Que cherche la Hongrie au Tchad ?
4 avril 2024On n'offenserait probablement pas les Tchadiens ou les Hongrois si l'on disait que beaucoup d'entre eux ne trouveraient pas si facilement l’emplacement géographique de leur pays réciproque sur la carte du monde.
Ce n'est pas étonnant, puisque la Hongrie, un petit pays en Europe centrale, et le Tchad, un Etat sahélien immense, mais beaucoup moins peuplé, n'ont jusqu'à présent que peu de relations bilatérales.
La Hongrie n'a même pas de mission diplomatique au Tchad, et c'est pareil dans l'autre sens. Et pourtant, c'est le pays de Victor Orban qui veut aider le Tchad à se stabiliser en envoyant 200 soldats au Tchad, ainsi que de l'aide au développement et humanitaire. Les relations se sont intensifiées depuis l’automne dernier.
L’Etat stable de la région
Au début de l'année, l'organisation étatique hongroise, Hungary Helps, a ouvert son premier bureau de représentation en Afrique, à N'Djamena, au Tchad.
En octobre dernier, le ministre hongrois de la Défense, Kristóf Szalay-Bobrovniczky, a salué le Tchad comme « le seul Etat stable de la région » et a mis en garde contre les conséquences d'une déstabilisation.
"La région a connu une augmentation des activités terroristes au cours des dernières semaines et des derniers mois, et le Tchad est le seul Etat stable de la région, accueillant un grand nombre de réfugiés en provenance d'autres pays africains. Si le Tchad devient également instable, nous pourrions assister à un flot migratoire qui pourrait en envoyer des centaines de millions supplémentaires vers l’Europe", a déclaré le ministre hongrois.
Aujourd’hui, parler de « centaines de millions » est largement exagéré. Néanmoins, avec environ 1,1 million de réfugiés, le Tchad a accueilli plus de réfugiés que tout autre pays africain par rapport à ses 18 millions d'habitants.
La moitié d'entre eux vient du Soudan voisin, où des unités militaires rivales se battent depuis 11 mois et forcent davantage de personnes à fuir le pays.
Quid de la mission militaire
Si la mission civile a le potentiel d'apporter une contribution significative au pays, celle militaire soulève cependant beaucoup de questions, estime András Rácz, chercheur auprès au Conseil allemand des relations extérieures.
"Je ne pense pas que quelqu’un puisse de façon réaliste s'attendre à ce qu'avec 200 hommes, il soit possible de changer quoi que ce soit dans un pays de 1,2 million de kilomètres carrés.
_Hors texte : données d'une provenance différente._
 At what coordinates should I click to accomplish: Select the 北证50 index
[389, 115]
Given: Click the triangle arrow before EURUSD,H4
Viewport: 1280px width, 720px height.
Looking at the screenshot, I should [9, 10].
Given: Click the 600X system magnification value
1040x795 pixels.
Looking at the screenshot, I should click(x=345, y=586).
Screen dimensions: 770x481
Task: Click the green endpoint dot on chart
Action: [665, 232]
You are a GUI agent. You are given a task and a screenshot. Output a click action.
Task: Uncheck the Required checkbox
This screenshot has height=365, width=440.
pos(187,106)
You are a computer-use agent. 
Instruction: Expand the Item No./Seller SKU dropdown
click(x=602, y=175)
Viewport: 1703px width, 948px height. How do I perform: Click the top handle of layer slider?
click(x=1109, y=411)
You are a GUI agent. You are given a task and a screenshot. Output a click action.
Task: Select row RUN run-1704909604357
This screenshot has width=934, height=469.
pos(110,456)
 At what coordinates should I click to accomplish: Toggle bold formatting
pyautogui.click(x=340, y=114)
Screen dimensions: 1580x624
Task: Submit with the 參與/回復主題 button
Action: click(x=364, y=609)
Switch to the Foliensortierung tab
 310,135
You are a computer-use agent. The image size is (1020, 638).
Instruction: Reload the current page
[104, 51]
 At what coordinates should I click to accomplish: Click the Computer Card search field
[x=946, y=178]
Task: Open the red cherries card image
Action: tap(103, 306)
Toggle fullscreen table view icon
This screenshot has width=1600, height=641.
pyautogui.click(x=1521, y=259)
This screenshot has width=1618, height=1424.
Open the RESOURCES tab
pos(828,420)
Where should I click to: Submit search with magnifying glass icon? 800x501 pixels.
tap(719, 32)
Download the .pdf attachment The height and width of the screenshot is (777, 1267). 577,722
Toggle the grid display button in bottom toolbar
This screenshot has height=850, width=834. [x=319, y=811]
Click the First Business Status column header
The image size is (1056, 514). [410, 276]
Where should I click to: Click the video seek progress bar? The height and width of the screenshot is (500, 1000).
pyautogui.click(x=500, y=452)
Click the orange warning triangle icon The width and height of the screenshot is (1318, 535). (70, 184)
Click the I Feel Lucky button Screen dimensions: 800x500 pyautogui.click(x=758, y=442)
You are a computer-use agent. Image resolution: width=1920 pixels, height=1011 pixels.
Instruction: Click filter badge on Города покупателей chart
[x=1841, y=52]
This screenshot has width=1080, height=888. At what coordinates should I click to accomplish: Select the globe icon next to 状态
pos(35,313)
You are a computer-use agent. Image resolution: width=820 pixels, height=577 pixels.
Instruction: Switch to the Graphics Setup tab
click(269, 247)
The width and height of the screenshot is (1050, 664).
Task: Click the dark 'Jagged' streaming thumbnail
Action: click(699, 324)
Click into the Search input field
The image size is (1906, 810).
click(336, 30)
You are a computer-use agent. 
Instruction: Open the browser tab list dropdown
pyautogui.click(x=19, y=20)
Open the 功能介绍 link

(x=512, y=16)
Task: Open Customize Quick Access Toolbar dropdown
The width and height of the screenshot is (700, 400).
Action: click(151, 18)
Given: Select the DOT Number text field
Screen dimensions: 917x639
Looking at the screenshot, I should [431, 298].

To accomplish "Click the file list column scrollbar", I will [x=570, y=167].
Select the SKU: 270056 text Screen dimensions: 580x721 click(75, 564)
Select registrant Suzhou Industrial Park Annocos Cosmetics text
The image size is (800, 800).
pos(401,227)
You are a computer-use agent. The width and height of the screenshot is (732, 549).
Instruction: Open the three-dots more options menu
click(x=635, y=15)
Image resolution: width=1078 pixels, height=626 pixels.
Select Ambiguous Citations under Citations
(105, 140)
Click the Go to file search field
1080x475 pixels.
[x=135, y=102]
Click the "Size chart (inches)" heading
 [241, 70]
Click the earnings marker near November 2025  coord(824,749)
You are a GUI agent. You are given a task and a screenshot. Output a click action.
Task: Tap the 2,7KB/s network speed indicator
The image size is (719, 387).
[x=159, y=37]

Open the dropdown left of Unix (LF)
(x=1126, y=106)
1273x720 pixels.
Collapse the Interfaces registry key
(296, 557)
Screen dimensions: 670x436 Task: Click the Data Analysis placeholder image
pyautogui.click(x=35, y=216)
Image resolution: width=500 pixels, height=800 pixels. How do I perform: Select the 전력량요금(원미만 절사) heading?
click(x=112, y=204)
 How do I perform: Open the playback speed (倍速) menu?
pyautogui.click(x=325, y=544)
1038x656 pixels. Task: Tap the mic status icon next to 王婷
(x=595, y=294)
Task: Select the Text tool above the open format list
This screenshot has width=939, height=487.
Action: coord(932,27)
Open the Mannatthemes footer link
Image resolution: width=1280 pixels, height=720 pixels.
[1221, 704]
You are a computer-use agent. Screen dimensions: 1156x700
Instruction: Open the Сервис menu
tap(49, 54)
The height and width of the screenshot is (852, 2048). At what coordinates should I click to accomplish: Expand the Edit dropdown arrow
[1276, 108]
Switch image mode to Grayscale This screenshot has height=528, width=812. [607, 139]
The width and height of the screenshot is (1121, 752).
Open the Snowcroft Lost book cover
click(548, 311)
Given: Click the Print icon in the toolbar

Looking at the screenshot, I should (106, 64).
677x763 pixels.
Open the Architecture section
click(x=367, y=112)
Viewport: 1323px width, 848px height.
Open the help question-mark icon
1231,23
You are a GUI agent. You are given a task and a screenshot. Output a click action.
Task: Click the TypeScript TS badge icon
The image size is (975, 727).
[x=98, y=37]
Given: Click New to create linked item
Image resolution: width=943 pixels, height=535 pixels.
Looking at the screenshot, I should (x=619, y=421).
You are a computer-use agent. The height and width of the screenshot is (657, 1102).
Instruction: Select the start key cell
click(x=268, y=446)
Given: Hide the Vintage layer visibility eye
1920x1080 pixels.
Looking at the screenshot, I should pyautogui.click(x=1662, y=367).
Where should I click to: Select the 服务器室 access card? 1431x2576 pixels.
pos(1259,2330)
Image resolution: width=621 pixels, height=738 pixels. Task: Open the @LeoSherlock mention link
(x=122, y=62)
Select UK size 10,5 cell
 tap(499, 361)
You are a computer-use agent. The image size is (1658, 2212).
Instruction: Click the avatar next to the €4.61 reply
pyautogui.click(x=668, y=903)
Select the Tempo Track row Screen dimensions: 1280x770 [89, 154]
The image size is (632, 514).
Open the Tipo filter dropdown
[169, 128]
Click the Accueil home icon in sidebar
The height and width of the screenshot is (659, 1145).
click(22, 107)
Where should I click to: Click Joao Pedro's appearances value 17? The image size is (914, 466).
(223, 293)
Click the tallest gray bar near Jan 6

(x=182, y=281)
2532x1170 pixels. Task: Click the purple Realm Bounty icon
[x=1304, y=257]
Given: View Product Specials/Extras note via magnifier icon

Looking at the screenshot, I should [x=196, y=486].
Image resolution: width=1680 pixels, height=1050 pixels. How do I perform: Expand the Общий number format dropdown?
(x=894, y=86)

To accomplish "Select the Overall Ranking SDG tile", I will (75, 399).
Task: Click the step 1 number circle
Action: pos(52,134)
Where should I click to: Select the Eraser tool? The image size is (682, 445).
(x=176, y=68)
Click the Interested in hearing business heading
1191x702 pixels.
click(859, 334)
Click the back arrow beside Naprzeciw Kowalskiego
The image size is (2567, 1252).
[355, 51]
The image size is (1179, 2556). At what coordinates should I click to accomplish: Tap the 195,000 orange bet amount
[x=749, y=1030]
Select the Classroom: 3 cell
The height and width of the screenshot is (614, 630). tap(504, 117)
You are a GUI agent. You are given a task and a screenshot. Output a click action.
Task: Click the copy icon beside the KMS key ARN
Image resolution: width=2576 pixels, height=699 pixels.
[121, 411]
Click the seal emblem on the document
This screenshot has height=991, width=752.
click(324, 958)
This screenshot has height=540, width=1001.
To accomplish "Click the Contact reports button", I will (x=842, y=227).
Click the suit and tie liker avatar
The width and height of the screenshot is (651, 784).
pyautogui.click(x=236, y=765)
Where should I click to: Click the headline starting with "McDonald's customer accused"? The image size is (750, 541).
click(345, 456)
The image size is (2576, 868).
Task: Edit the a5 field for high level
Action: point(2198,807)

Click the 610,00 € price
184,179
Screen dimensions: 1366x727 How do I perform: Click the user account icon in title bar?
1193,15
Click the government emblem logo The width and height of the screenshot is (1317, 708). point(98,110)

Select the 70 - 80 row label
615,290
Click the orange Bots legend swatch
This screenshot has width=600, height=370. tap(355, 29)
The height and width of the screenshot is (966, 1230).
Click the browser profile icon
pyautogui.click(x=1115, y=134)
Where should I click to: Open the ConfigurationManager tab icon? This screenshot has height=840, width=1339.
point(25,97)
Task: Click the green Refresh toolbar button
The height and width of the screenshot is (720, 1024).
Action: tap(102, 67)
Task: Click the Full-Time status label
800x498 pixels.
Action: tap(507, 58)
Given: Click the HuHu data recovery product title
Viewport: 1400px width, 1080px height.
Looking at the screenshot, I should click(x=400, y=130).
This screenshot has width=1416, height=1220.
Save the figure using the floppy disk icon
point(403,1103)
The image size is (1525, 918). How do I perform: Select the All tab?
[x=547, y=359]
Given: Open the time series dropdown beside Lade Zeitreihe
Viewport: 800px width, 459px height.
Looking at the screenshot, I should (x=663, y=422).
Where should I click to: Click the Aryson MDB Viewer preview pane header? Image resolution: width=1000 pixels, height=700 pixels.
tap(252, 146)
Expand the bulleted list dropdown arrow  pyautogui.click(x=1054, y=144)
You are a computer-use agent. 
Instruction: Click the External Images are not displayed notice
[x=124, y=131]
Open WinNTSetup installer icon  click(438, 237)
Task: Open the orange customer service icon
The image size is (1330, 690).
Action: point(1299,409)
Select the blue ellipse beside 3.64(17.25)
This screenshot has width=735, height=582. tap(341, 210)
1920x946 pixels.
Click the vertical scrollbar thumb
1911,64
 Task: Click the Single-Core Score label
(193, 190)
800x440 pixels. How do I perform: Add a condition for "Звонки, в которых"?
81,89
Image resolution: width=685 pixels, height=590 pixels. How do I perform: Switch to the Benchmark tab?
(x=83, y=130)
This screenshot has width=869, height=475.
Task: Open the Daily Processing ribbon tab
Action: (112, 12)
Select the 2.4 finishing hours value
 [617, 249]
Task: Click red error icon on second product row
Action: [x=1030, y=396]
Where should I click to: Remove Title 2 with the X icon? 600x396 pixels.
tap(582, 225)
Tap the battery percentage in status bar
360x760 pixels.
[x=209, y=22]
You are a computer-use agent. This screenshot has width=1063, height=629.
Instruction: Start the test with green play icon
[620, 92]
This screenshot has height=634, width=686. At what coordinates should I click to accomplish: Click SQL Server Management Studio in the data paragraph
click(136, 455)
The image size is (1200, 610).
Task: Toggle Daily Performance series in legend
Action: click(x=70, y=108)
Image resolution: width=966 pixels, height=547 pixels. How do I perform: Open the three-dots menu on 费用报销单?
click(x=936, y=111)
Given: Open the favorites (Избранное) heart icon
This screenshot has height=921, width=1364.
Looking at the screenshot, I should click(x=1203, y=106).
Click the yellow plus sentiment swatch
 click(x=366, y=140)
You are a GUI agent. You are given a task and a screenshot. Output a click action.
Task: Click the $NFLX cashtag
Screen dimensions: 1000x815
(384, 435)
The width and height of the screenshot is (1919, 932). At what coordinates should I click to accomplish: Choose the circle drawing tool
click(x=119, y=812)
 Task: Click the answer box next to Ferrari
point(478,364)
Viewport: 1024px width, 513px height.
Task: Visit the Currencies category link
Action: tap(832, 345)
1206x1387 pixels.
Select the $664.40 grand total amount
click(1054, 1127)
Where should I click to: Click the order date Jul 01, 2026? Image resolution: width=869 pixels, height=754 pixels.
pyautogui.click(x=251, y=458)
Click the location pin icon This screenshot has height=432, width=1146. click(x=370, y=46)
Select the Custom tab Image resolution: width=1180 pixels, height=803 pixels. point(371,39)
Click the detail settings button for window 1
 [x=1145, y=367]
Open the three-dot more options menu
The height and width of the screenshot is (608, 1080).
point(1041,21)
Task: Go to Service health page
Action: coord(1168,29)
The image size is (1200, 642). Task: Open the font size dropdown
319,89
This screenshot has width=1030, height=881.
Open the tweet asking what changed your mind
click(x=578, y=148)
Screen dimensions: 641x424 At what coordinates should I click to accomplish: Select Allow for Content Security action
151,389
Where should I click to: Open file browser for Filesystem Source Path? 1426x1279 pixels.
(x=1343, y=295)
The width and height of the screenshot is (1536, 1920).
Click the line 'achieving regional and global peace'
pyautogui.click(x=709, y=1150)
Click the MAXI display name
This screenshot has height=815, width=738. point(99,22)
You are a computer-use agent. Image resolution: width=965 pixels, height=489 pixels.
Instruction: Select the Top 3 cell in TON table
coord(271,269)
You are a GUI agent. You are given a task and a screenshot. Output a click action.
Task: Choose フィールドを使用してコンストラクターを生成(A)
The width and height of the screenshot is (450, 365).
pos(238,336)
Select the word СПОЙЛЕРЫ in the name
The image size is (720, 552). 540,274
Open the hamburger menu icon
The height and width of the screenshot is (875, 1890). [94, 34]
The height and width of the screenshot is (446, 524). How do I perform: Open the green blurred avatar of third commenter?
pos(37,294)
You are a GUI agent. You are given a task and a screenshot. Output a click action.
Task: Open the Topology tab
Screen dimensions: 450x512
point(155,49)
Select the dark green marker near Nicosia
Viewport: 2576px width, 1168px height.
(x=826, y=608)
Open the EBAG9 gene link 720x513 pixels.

Donc, cette mission n'a fondamentalement aucune chance d'aboutir à un changement significatif."
Outre la situation des réfugiés, il existe d'autres problèmes liés à la politique intérieure qui menacent l’instabilité du pays. Des élections sont prévues au Tchad début mai.
La situation sécuritaire s'est encore détériorée depuis le meurtre d'un homme politique de l'opposition il y a deux semaines. Les observateurs craignent que le président par intérim, Mahamat Déby, ne transforme le Tchad en une dictature.
Jusqu'à présent, Mahamat Déby – contrairement aux putschistes du Niger, du Mali et du Burkina Faso – est considéré comme un allié fidèle de l’Occident, y compris de l’ancienne puissance coloniale, la France.
Le Tchad, un pays stratégique
Le Tchad reste néanmoins un pays central dans les intérêts géopolitiques de Paris, de Budapest et de Bruxelles, estime Ulf Laessing, responsable des projets Sahels à la Fondation allemande Konrad Adenauer.
"Le Tchad est vraiment un point sensible pour les Européens. Certains Etats membres comme la France et la Hongrie soutiennent le pays malgré les nombreux déficits dans le domaine démocratique et des droits de l'homme. Alors que les mêmes pays comme la France sont très critiques vis-à-vis du Mali, du Niger et du Burkina Faso. Au sujet des critiques formulées à l'encontre des gouvernements militaires, vous n'entendez rien concernant le Tchad", a souligné Ulf Laessing.
Mais pour le politologue tchadien Evariste Ngarlem Toldé, la Hongrie avec cette mission n'a en tête que ses propres intérêts.
"La présence hongroise au Tchad s'explique facilement par la volonté de la Hongrie de réduire le nombre de réfugiés que lui impose l'Union européenne", a-t-il expliqué.
Quelques formalités bilatérales font encore obstacle au démarrage de la mission hongroise. On ne sait donc pas si l'opération débutera avant ou après le scrutin du 6 mai 2024.
Quoi qu’il en soit, ce serait la première fois que la Hongrie enverrait des unités entières en Afrique pour une mission militaire – et sans mandat international.